The probe follows weeks of pressure from Democratic lawmakers who flagged unusual activity in crude oil markets tied to the president’s announcements.
Hundreds of Millions Bet Before Trump’s Posts
On March 23, traders placed roughly $500 to $580 million in Brent and WTI crude oil futures contracts between 6:49 and 6:50 a.m. ET.
That was approximately 15 minutes before Trump posted on Truth Social about productive talks with Iran to de-escalate tensions.
Oil prices dropped sharply afterward, rewarding those who had bet on a decline.
The trading volume at that hour was roughly nine times the average for that time of day, according to CBS News. No public news or catalyst explained the surge when it happened.
“Is this the best timed trade of 2026?,” analysts at the Kobessi Letter posed at the time.
A similar pattern reportedly emerged on April 7, when approximately $950 million in bets on falling oil prices appeared hours before Trump announced a two-week ceasefire with Iran.

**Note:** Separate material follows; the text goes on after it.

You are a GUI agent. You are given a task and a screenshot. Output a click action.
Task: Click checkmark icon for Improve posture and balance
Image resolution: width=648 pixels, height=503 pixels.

Oil prices fell about 15% following that post.
Lawmakers Push for Answers
Senators Elizabeth Warren and Sheldon Whitehouse sent a formal letter to CFTC Chairman Michael Selig on April 9. They described a “recurring concern” about possible misuse of material nonpublic government information under the Commodity Exchange Act.
Rep. Ritchie Torres separately demanded that both the Securities and Exchange Commission (SEC) and the CFTC review the trading activity around both announcements.
The White House has denied any involvement. Spokesman Kush Desai called implications of administration insider trading “baseless and irresponsible.”
The CFTC has surveillance tools for futures markets and the authority to subpoena trading records. However, enforcement investigations of this type typically take weeks or months to produce public findings.
No charges or identified traders have surfaced yet.
Oil markets remain volatile amid shifting signals on the US-Iran conflict. Any new announcements from the White House could trigger further scrutiny of pre-announcement trading patterns.